Permintaan:
Tolong jawab tiga pertanyaan singkat berikut berdasarkan teks pilihan di bawah.
(a) Menurut komentar "Syaikh kami" di catatan kaki, mereka pada dasarnya telah didahului oleh apa?
(b) Siapa yang tidak ingin dibiarkan penulis memiliki peluang untuk berbelat-belit?
(c) Dua ucapan apa yang disebut tidak cukup bagi keabsahan klaim ijma jika ada orang yang menyelisihi?

Teks Pilihan:
▽
Dan dia berkata di catatan kaki halaman itu seraya memberikan komentar atas hal ini: <“Syaikh kami berkata seraya mengomentari: “Bagaimana sedangkan mereka pada dasarnya telah didahului dengan ijma salaf””>.49
Perhatikanlah keberanian ini dalam sikap mereka membawa (ijma) salaf dan aimmah as sunnah…!!! Serta keumuman sahabat pada kebatilan ini, yang mana ia adalah inti sari pendapat Ahlut Tajahhum Wal Irja supaya engkau lebih mengetahui keserampangan mereka itu, terutama setelah engkau mengetahui bahwa ijma salaf berseberangan dengannya, yaitu ijma mereka atas kekafiran orang yang membuat hukum/UU/UUD atau ia merujuk hukum kepada ajaran-ajaran yang sudah dihapus (mansukh) atau yang dibuat (manusia), dan bahwa itu adalah kemusyrikan yang nyata dan kekafiran di atas kekafiran yang tidak dibatasi dengan juhud dan tidak disyaratkan i’tiqad di dalamnya, karena ia adalah realita para thaghut masa kini, dan bukan sekedar meninggalkan putusan dalam suatu kasus sebagai maksiat bagi orang yang berkomitmen dengan ajaran Allah ta’ala dan yang mana salaf memberikan rincian di dalamnya. Sedangkan Ahluttajahhum Wal Irja sengaja membuat pengkaburan di dalamnya dengan menempatkan ucapan-ucapan mereka dalam hal itu terhadap realita pembuatan hukum/UU/UUD yang syirik pada hari ini.
Agar tidak membiarkan ada peluang bagi Al Halabiy untuk berbelat- belit, maka saya katakan: Bahkan sesungguhnya klaim ijma salaf terhadap undang-undang, adalah sekedar meninggalkan pemutusan dalam suatu kasus tanpa pembuatan undang-undang, adalah klaim yang membutuhkan pada kejelian bagi orang yang mengetahui apa yang disyaratkan oleh orang-orang yang mengatakan kehujjahan ijma berupa syarat-syarat untuk keabsahan ijma.
Dan bahwa ucapan seseorang “Dan ini adalah ucapan keumuman sahabat” atau “jumhur mereka” tidaklah cukup dalam keabsahan klaim ijma dengan adanya orang yang menyelisihi.
△
Bahan Tersedia:
▽
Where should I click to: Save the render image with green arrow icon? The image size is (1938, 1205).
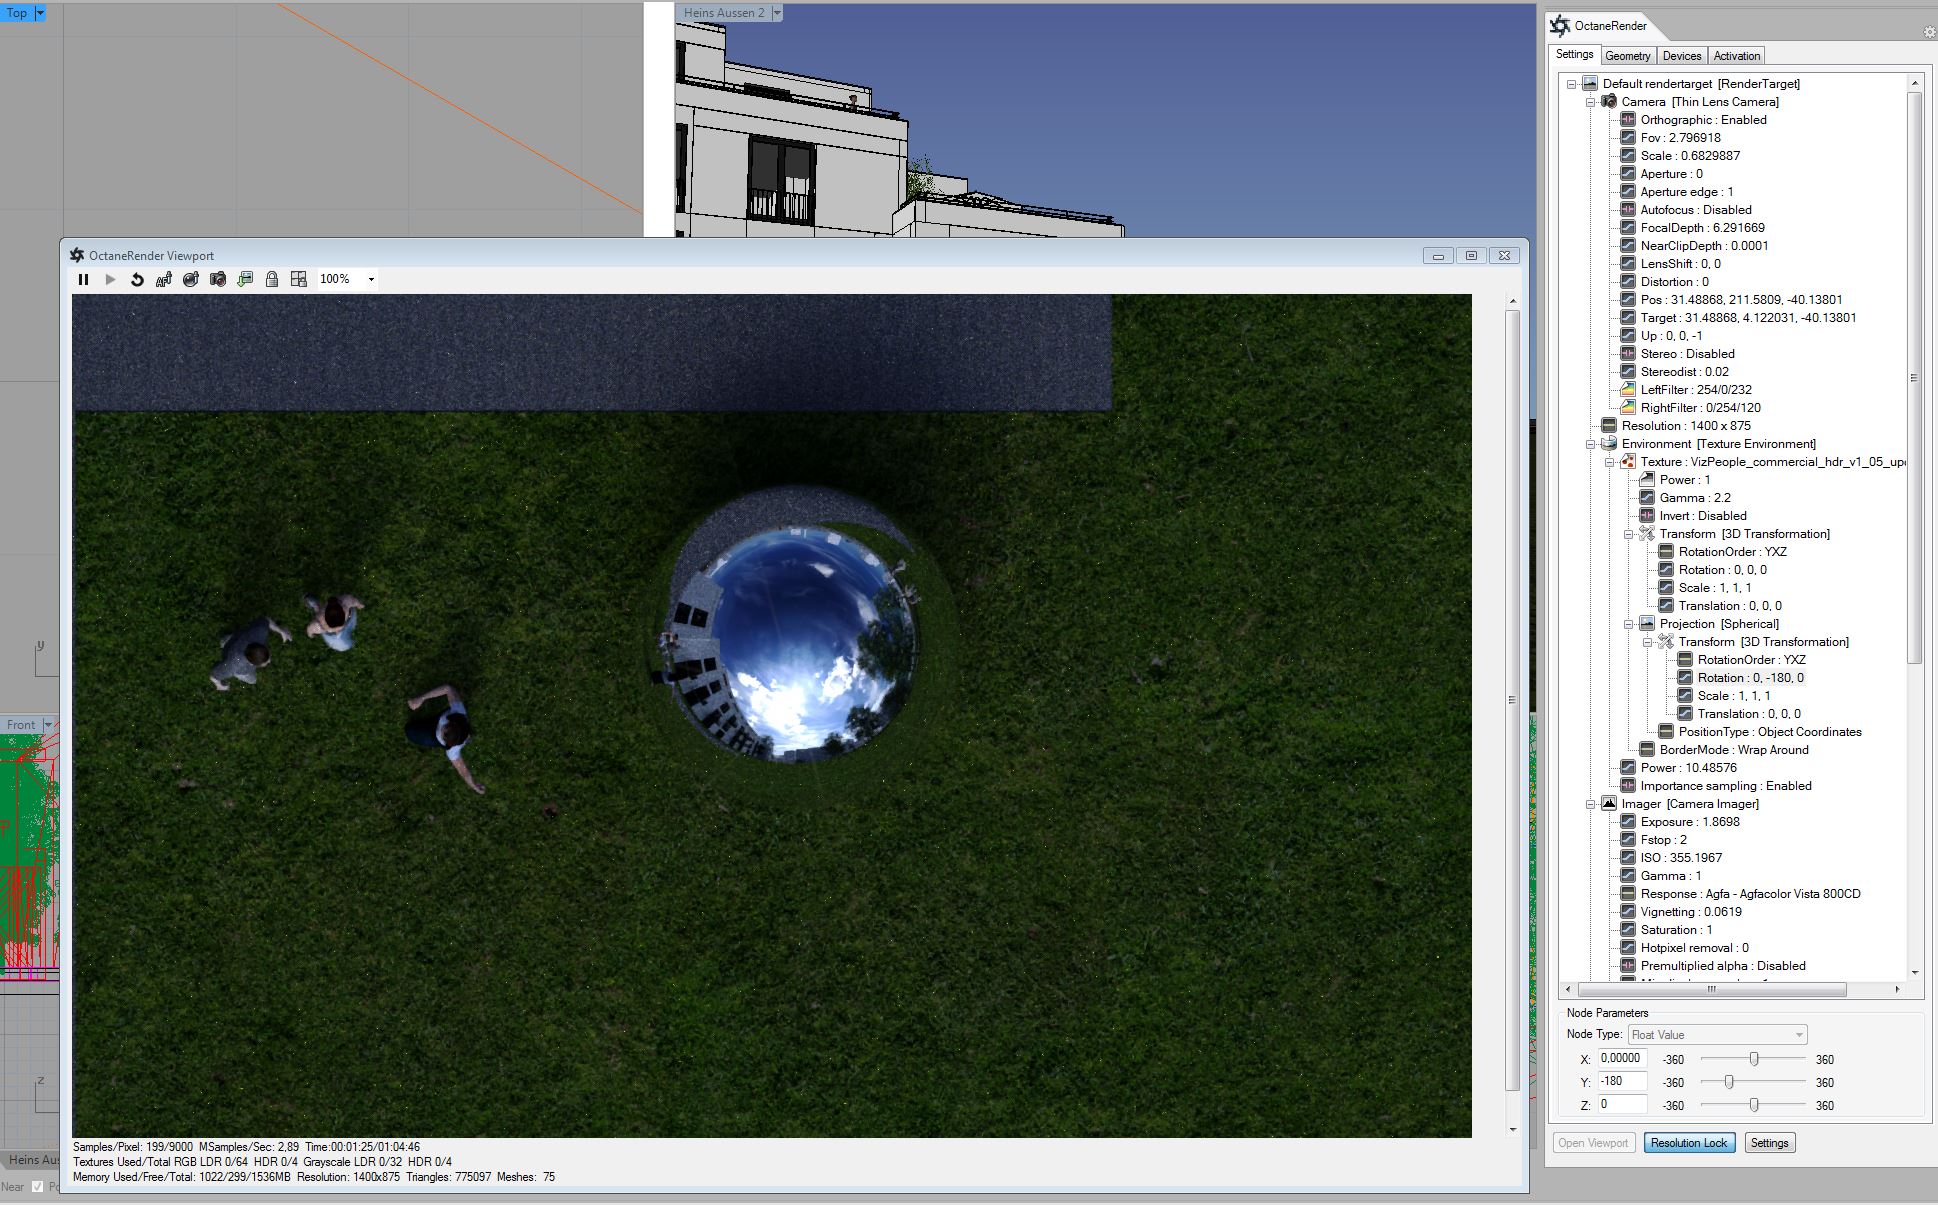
△
Jawaban Lengkap:
(a) Ijma salaf.
(b) Al Halabiy.
(c) "Dan ini adalah ucapan keumuman sahabat" dan "jumhur mereka".